What is being asked: Look through the material below. Return exactly the lines from the one with "Запчасти на американские авто (78, 2168)" through the one with "(044) 221-06-15 (71, 1720)", both included.

Records shown:
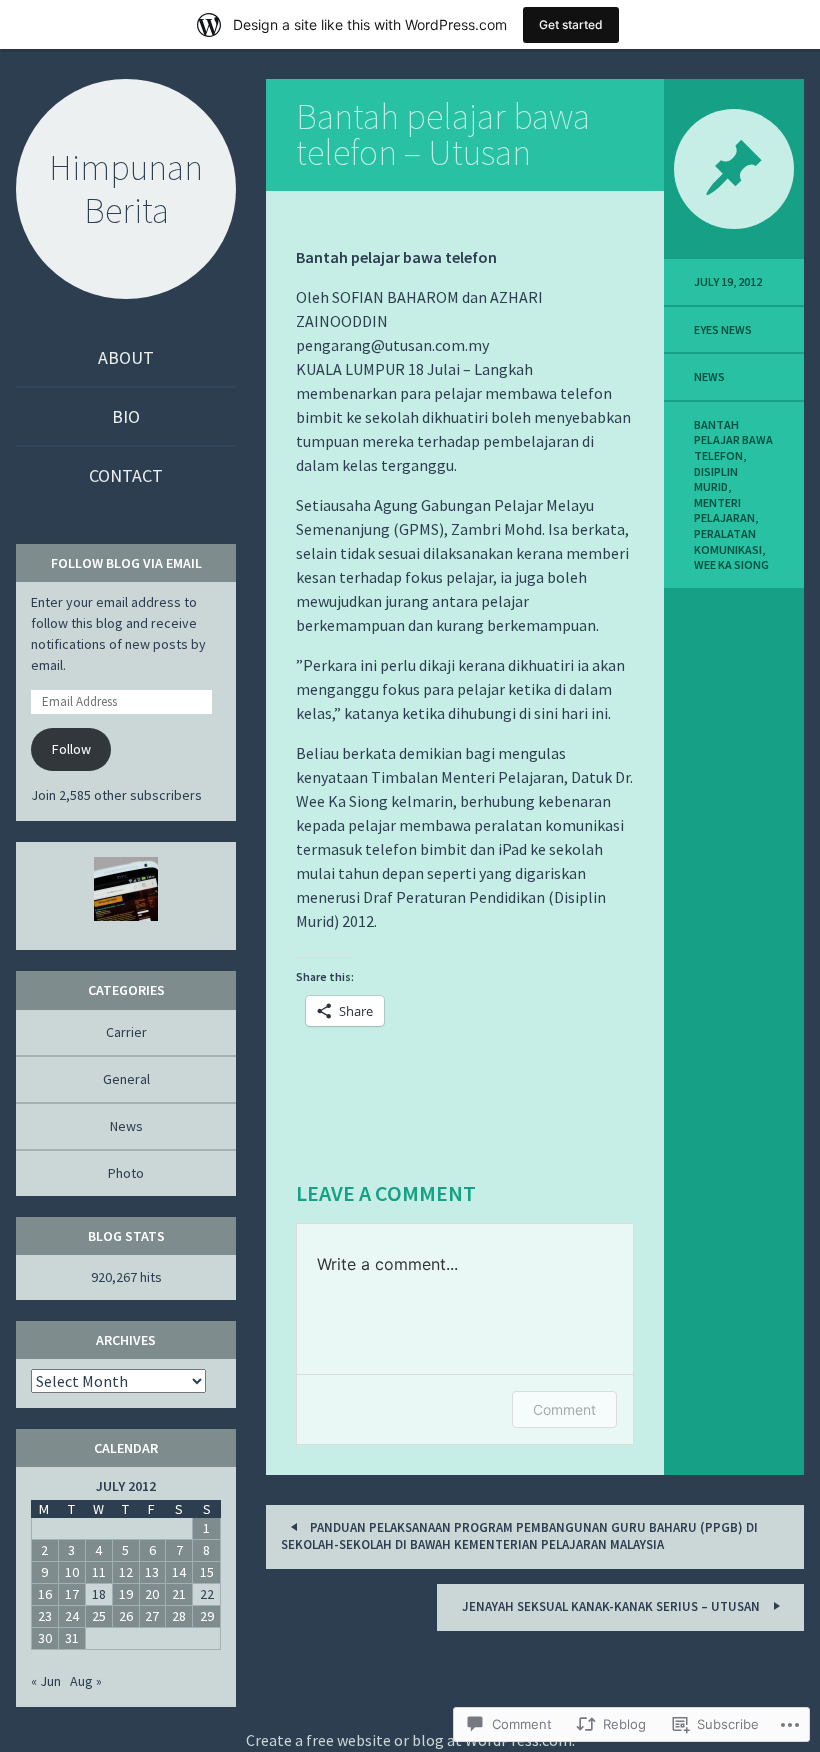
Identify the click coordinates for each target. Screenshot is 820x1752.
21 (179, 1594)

--

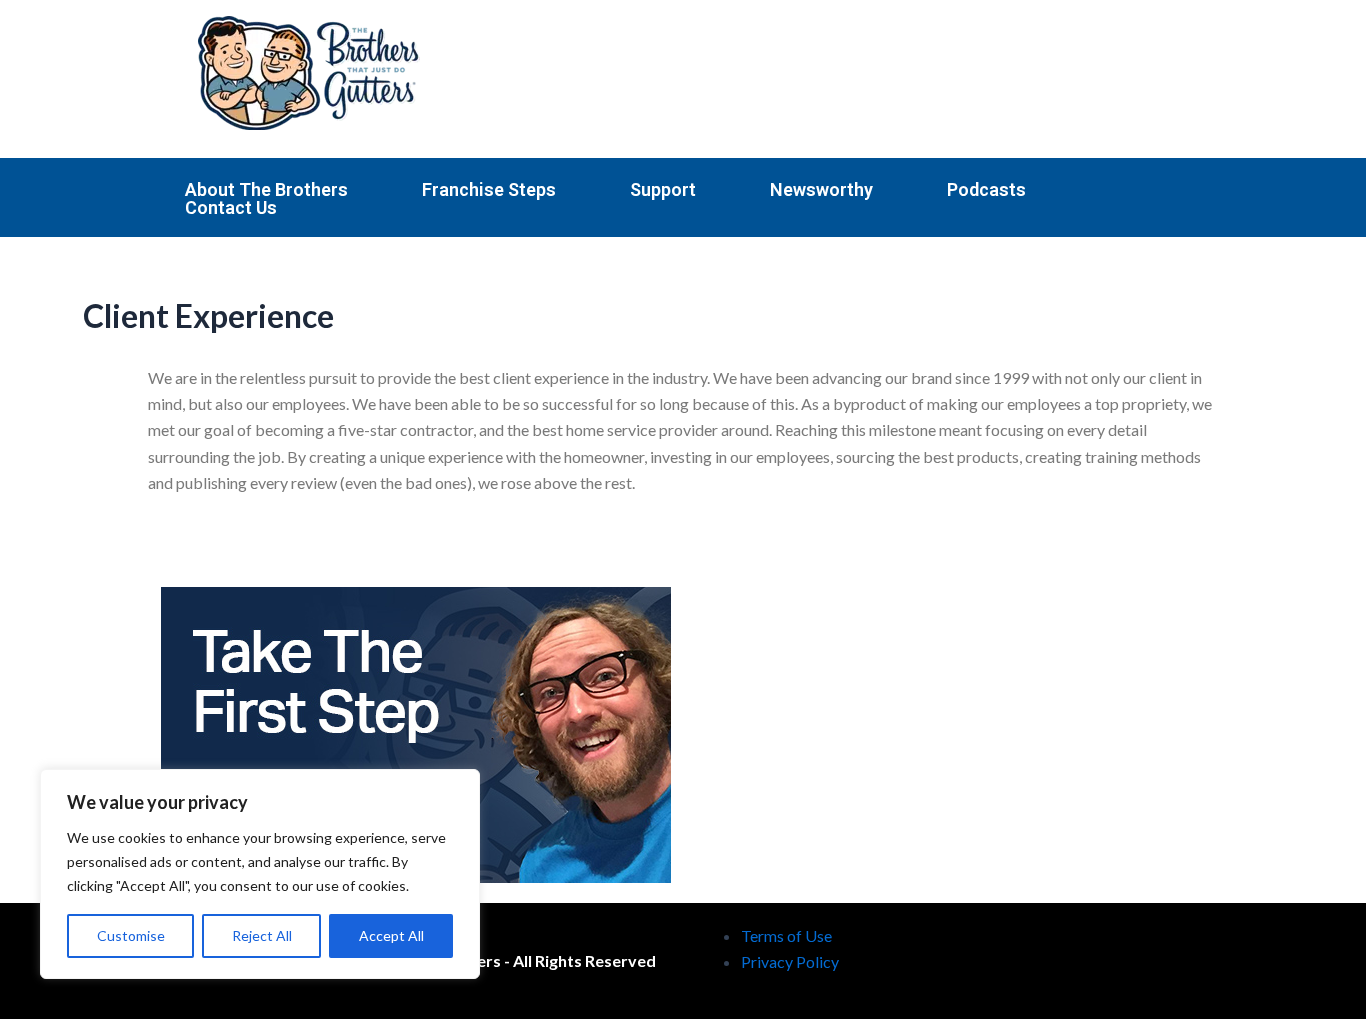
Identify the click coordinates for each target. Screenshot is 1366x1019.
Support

==

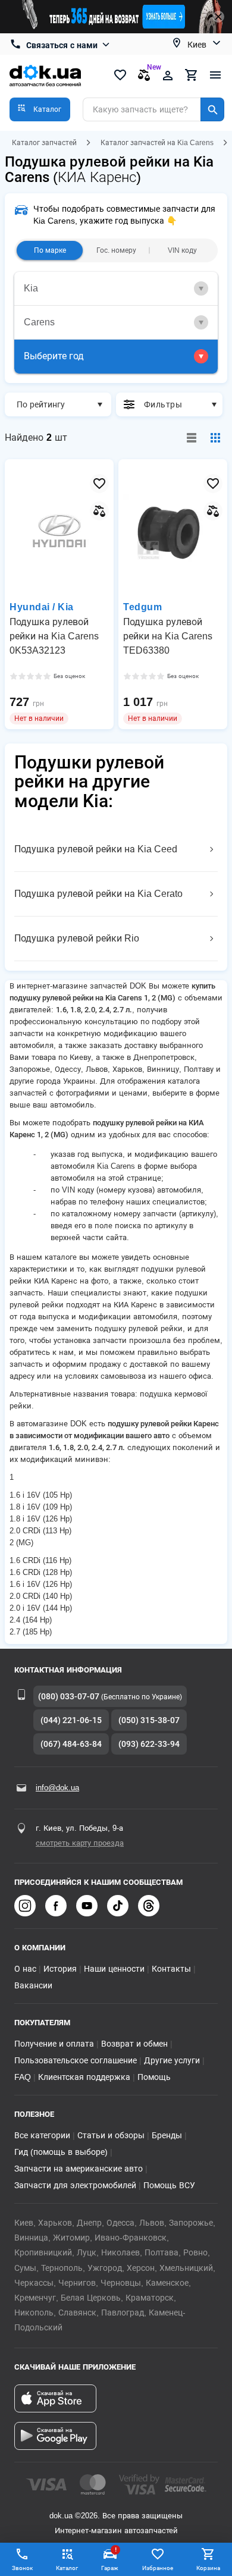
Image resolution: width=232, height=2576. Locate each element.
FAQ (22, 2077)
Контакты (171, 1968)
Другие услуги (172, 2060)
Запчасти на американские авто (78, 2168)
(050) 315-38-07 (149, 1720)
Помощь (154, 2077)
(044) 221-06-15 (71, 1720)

Exercise answer:
Запчасти на американские авто (78, 2168)
(050) 315-38-07 (149, 1720)
Помощь (154, 2077)
(044) 221-06-15 (71, 1720)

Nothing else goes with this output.